*DATA FOR THIS TASK*.
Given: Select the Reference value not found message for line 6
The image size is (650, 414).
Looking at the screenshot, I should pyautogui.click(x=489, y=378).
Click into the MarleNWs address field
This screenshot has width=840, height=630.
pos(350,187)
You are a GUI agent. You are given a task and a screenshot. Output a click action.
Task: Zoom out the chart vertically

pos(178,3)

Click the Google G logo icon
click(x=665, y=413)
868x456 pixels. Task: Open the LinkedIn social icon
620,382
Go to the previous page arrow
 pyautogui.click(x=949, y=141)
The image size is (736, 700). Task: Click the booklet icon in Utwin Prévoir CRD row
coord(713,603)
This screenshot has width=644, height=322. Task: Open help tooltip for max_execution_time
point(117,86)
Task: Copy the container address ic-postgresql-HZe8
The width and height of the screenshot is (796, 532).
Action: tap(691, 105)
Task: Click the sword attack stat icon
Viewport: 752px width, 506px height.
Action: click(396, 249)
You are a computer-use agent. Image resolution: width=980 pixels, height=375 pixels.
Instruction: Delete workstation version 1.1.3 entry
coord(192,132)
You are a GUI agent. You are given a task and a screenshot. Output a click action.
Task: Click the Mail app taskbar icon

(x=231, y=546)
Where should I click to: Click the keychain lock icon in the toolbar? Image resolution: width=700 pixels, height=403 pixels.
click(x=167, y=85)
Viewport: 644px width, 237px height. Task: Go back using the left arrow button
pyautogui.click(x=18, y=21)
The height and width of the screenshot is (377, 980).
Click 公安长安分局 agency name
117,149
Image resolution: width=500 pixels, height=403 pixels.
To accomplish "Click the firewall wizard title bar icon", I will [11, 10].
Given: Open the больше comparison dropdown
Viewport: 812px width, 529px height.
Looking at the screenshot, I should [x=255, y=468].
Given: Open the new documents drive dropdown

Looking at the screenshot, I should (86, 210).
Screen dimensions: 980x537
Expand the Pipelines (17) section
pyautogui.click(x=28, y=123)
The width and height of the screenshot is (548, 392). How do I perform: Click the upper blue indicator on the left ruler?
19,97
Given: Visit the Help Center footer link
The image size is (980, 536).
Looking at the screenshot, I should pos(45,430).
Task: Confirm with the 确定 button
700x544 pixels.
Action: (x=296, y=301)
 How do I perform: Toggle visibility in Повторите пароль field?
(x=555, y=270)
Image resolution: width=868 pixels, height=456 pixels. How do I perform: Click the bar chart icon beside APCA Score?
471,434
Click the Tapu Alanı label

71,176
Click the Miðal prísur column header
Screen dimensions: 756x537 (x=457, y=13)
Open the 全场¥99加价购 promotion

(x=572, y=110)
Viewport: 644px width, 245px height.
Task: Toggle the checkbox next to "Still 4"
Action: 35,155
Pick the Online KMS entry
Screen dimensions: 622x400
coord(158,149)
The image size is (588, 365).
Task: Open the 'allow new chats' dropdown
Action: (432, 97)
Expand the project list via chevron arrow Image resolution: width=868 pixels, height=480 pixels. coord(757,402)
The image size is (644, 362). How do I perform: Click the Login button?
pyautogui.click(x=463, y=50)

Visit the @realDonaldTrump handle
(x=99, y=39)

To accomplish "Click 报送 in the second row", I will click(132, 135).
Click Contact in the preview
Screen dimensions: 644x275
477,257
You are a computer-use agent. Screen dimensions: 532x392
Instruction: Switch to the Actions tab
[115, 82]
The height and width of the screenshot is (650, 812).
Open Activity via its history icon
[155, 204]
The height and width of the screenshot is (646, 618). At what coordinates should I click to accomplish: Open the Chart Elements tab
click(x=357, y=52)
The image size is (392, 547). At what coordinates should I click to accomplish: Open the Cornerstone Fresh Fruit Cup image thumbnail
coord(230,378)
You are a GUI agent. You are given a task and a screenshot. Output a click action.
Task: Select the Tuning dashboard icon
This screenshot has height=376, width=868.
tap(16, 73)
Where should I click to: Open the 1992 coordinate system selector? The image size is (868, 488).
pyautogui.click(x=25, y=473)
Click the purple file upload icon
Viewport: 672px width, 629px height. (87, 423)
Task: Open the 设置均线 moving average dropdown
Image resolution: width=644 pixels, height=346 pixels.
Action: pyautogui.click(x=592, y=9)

*REQUIRED WORK*. Every line in the records above that contains the word "will" is to be copied out.

*SOLVED PROBLEM*.
To accomplish "Click the firewall wizard title bar icon", I will [11, 10].
To accomplish "Click 报送 in the second row", I will click(132, 135).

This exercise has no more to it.